▶ _Source data_:
*** Block opens ***
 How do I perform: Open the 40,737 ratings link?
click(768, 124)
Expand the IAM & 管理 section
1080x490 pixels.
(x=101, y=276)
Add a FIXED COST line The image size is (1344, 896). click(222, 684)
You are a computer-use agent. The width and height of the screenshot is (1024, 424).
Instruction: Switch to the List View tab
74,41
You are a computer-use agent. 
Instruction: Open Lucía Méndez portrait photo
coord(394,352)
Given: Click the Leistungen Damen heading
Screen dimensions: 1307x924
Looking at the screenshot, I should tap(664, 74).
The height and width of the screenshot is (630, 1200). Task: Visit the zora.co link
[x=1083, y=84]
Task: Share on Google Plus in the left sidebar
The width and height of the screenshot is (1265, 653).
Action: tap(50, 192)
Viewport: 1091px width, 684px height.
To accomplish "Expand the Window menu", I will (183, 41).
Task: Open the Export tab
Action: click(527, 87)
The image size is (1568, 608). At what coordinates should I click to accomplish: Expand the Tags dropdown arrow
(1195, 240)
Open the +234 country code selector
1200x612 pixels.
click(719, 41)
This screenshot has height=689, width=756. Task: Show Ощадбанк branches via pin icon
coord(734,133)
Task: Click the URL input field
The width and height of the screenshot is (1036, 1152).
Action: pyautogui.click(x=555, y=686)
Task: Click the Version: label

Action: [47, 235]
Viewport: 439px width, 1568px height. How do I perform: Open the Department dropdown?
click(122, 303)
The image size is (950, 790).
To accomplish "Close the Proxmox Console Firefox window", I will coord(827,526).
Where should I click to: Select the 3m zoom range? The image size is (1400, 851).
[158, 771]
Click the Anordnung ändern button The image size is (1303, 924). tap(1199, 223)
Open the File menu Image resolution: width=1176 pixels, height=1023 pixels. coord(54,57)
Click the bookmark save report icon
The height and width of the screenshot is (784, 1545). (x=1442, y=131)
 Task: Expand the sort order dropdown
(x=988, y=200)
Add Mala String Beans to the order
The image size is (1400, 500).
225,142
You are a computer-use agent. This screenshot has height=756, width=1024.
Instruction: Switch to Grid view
*** Block closes ***
▶ _Exercise goal_:
All lines of the records above with the word "agent" in them are to be copied.

▶ _Answer area_:
You are a computer-use agent. The width and height of the screenshot is (1024, 424).
You are a computer-use agent. 
You are a computer-use agent. This screenshot has height=756, width=1024.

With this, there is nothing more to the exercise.